_Set exercise_
Set down the data below verbatim, everything from the line containing "Check Exclude box under the first logo" down to the line containing "click(x=415, y=322)", both included. Leave out the pictures.

_Data extract_

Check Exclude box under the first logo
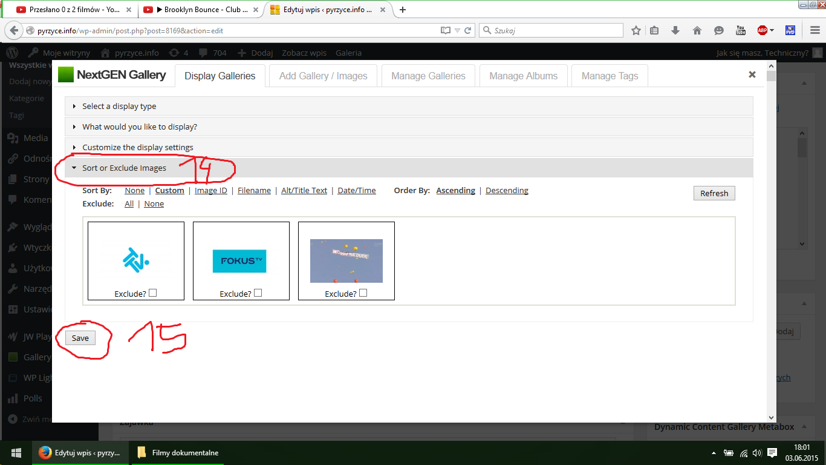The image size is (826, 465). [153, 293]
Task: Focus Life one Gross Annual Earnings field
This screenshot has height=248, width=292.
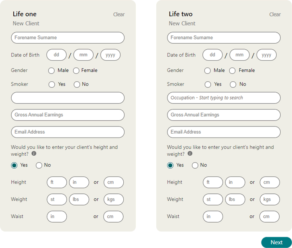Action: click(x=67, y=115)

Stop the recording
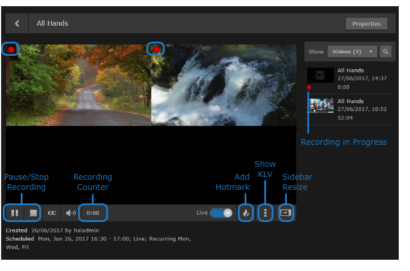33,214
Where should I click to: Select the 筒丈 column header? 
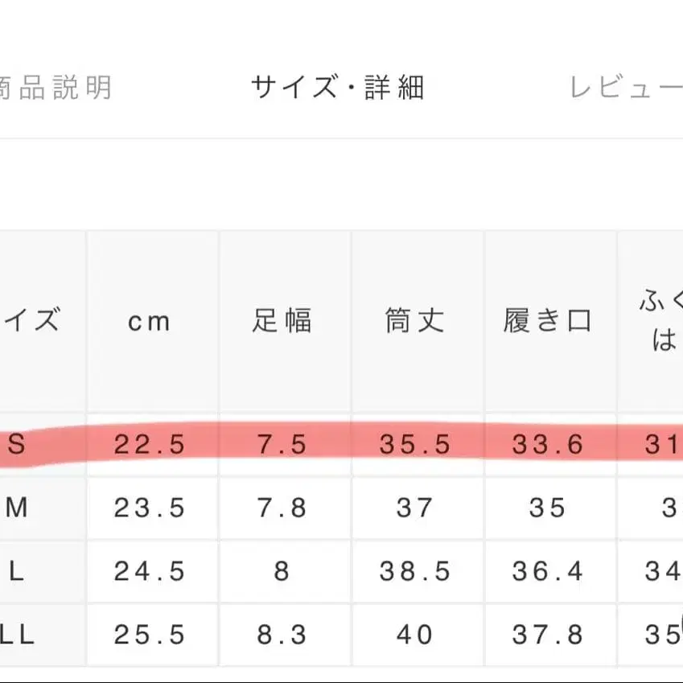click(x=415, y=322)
---
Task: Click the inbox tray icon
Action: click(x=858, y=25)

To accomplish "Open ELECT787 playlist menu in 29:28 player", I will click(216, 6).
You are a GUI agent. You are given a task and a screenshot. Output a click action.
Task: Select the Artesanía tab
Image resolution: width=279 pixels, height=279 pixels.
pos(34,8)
--
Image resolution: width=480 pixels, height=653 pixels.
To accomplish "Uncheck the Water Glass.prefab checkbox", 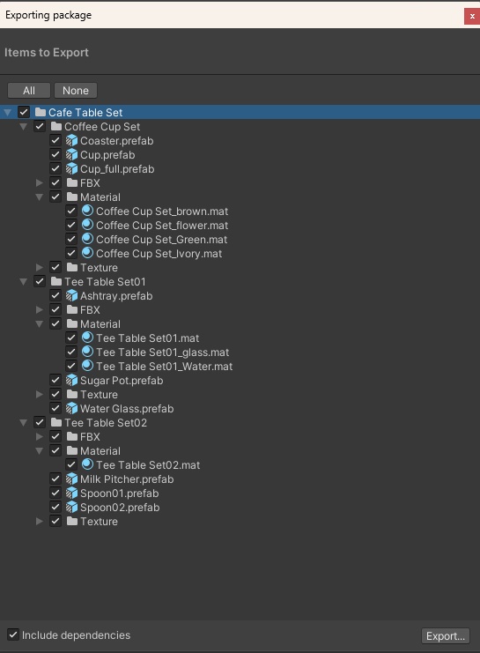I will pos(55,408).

_Output below_
Check Exclude box under the first logo
The image size is (826, 465). [153, 293]
Task: Focus Life one Gross Annual Earnings field
This screenshot has height=248, width=292.
Action: click(x=67, y=115)

Stop the recording
33,214
Where should I click to: Select the 筒丈 column header? 
click(x=415, y=322)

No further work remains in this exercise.